> EXERCISE INSTRUCTIONS:
The stretch wanted below opens at the line containing "InConcreto (307, 2485)" and closes at the line containing "[Instagram] (1201, 9)". Please return it exactly, with no other lines.

> SOURCE DATA:
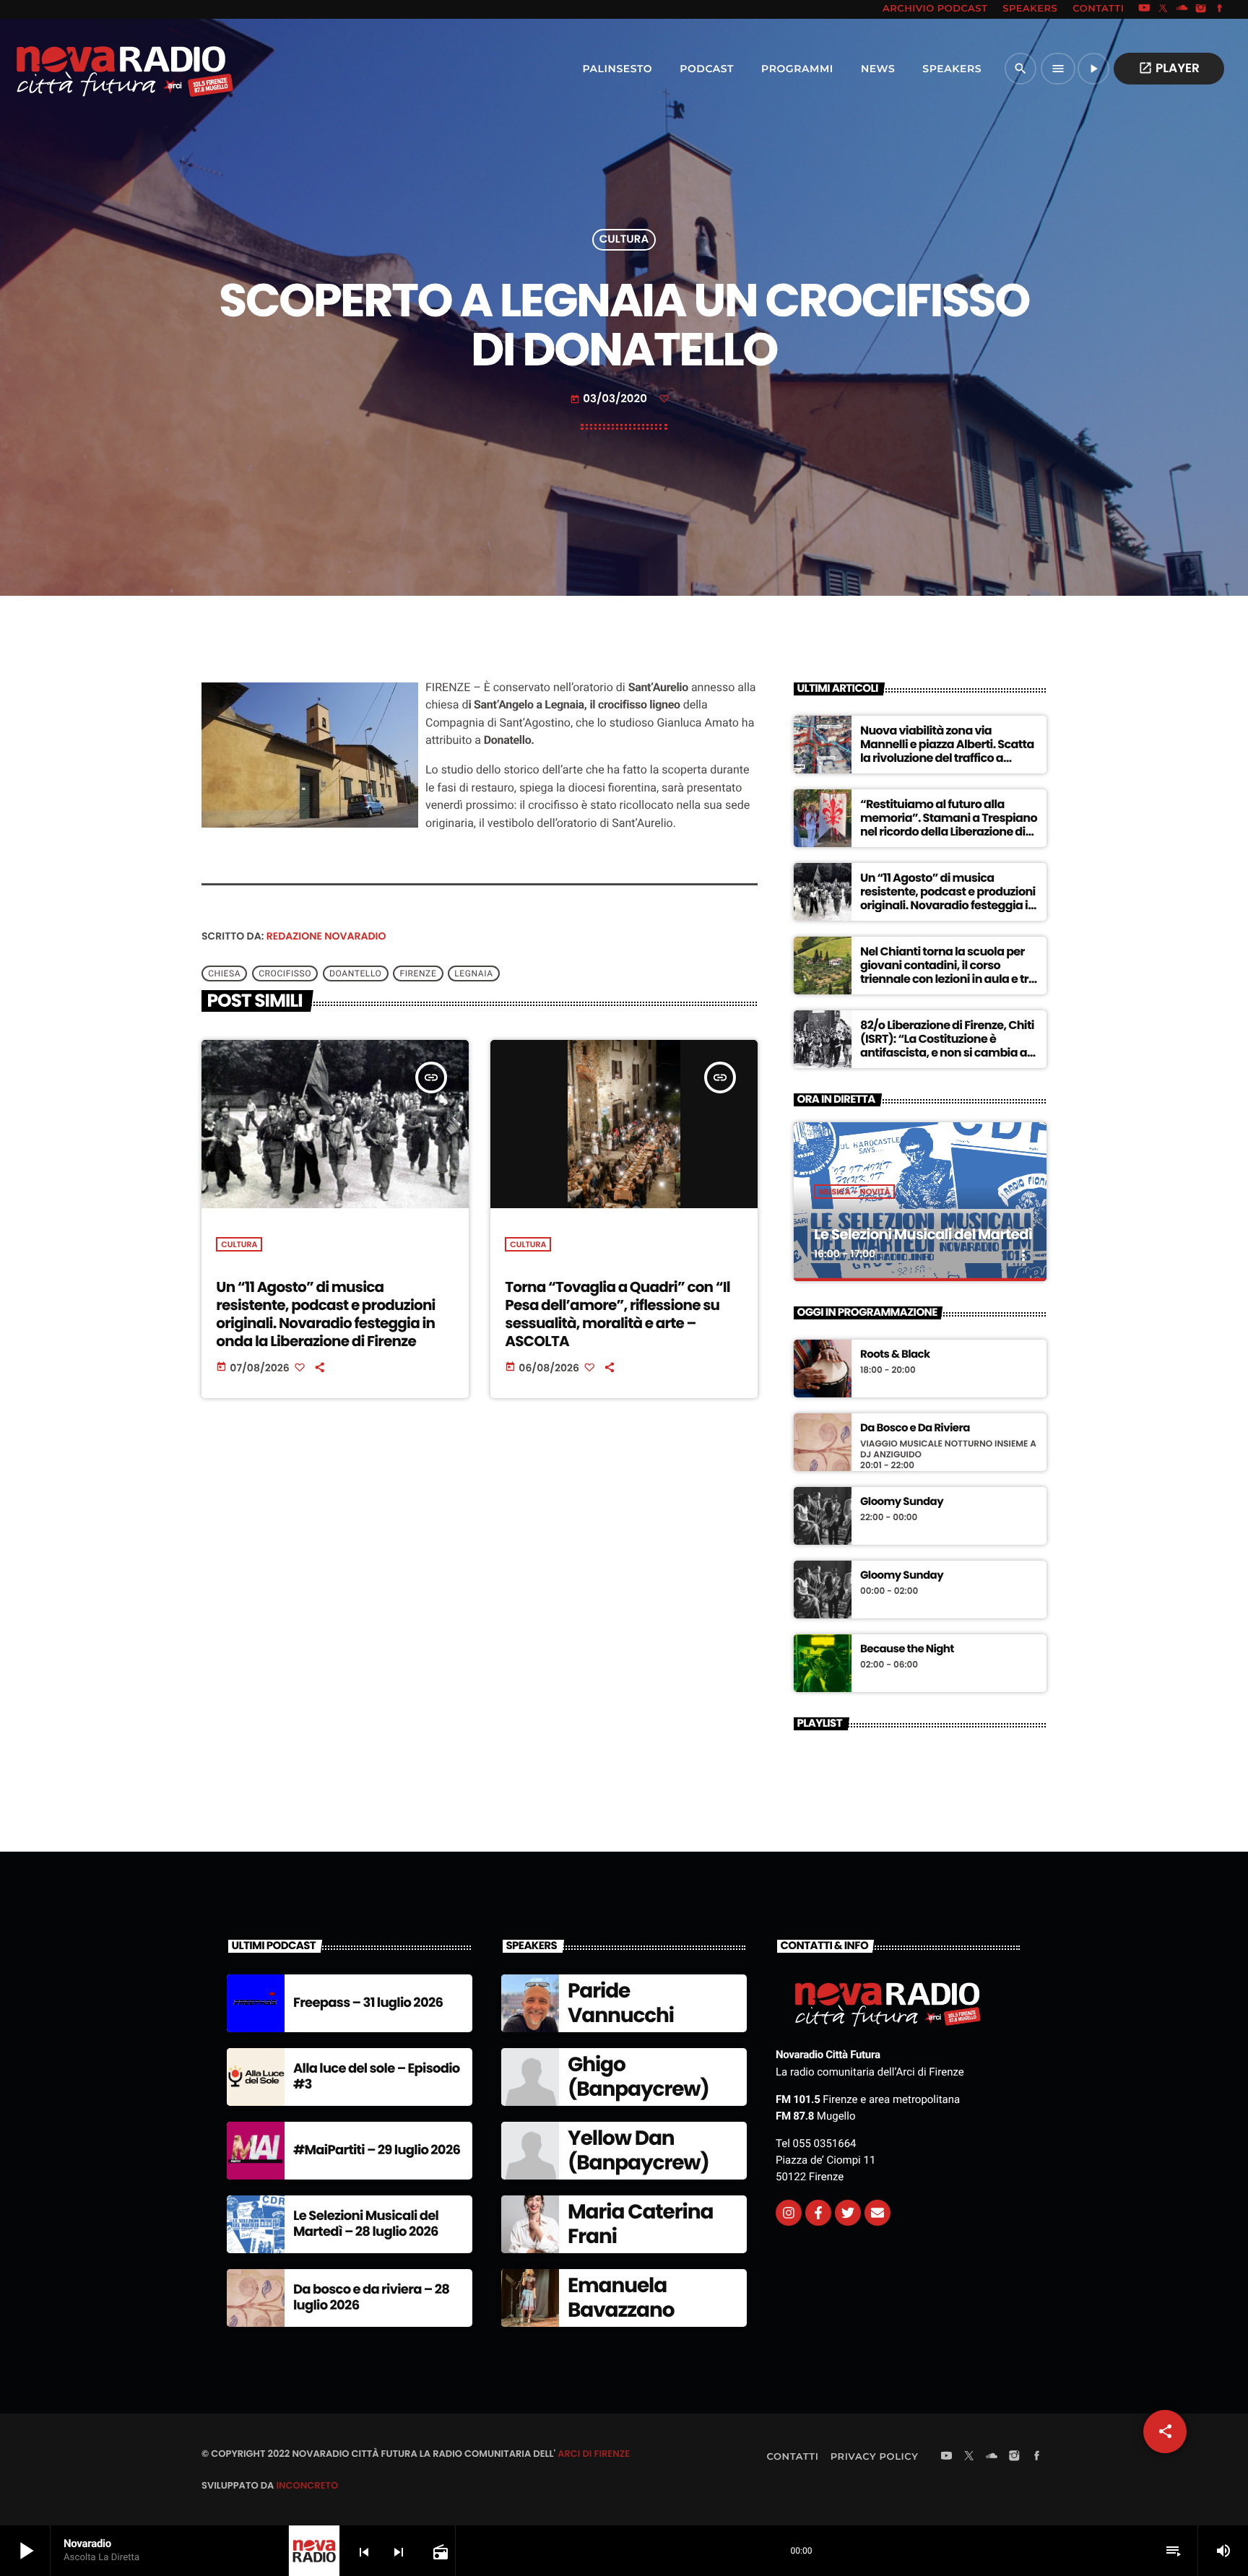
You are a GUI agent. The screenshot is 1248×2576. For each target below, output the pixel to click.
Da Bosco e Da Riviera (915, 1428)
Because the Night (907, 1649)
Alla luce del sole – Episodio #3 (376, 2077)
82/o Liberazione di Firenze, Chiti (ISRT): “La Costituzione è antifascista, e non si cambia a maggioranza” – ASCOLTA (947, 1046)
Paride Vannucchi (621, 2003)
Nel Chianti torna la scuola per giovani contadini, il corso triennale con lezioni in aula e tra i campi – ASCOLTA (948, 972)
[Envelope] (877, 2213)
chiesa (224, 973)
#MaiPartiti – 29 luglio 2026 (376, 2150)
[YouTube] (1144, 9)
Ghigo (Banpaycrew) (638, 2076)
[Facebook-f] (818, 2213)
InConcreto (307, 2485)
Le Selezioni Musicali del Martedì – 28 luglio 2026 (365, 2224)
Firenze (417, 973)
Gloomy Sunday (901, 1502)
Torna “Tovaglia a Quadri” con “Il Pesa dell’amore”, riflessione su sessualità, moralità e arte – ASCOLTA (617, 1314)
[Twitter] (848, 2213)
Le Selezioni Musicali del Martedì (923, 1234)
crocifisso (285, 973)
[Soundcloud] (1182, 9)
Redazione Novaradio (326, 936)
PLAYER (1169, 68)
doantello (355, 973)
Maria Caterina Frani (640, 2224)
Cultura (624, 240)
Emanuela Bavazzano (621, 2297)
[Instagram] (1201, 9)
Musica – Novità (854, 1191)
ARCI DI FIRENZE (594, 2453)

> PROBLEM SOLUTION:
InConcreto (307, 2485)
Le Selezioni Musicali del Martedì – 28 luglio 2026 (365, 2224)
Firenze (417, 973)
Gloomy Sunday (901, 1502)
Torna “Tovaglia a Quadri” con “Il Pesa dell’amore”, riflessione su sessualità, moralità e arte – ASCOLTA (617, 1314)
[Twitter] (848, 2213)
Le Selezioni Musicali del Martedì (923, 1234)
crocifisso (285, 973)
[Soundcloud] (1182, 9)
Redazione Novaradio (326, 936)
PLAYER (1169, 68)
doantello (355, 973)
Maria Caterina Frani (640, 2224)
Cultura (624, 240)
Emanuela Bavazzano (621, 2297)
[Instagram] (1201, 9)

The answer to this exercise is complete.